Stocks, Bonds, Commodities All Rising
Stocks opened higher this morning as some of the debt ceiling risk fades. Currently, the Dow is up 200 points and the S&P 500 is up .8%. The Nasdaq is up 1%. Commodities are broadly higher (oil +3%, copper +2%, gold +1%). The bond market is also trading modestly higher. We rarely see all three asset classes trading in tandem.
Retail stocks are having a tough time this month. The SPDR S&P Retail ETF (XRT) is down about 7.5% vs. a small gain for the S&P 500 Index. Bellwether Home Depot (HD) reported disappointing quarterly results with sales down 4.2% from the year-ago quarter. The CEO noted a softening of consumer demand. Same-store sales for The Gap, Nordstrom and Macy’s were also negative. Following a post-Covid shutdown binge on appliances, furniture, and apparel consumers have shifted spending away from goods in favor of services. But there’s more to the story. Data show that beginning in March consumers have been somewhat cautious about discretionary spending. Costco’s CEO cited inflation fatigue and said the company has chosen to delay an increase in the annual membership fee.
Manufacturing activity is slumping around the world. Business activity surveys in China, the Eurozone and US are softening. Research firm ISM published May data showing that US factory activity has been shrinking for seven straight months. There is one clear positive, however: softer demand is causing inflation to fall. The “prices paid” component of ISM’s manufacturing survey plunged last month as firms began to push back on suppliers.
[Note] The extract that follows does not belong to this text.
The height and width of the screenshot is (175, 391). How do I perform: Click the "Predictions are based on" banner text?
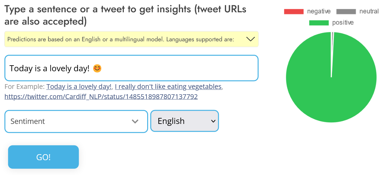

But while portions of retail and manufacturing seem to be experiencing recession-like conditions, the job market remains strong. Payroll processor ADP says the US economy generated another 278,000 private sector jobs last month. The report noted strength in leisure and hospitality, but also a pickup in construction hiring. And the weekly volume of new filings for unemployment insurance benefits has yet to spike. What’s more, this week Mastercard’s CEO said the consumer is “just remarkably resilient.”
So the situation isn’t all good or all bad, but is definitely fluid. In our view, slowing growth and falling inflation are the natural results of 1) the Federal Reserve’s monetary policy, and 2) gradual normalization of the economy after a very wacky Covid era.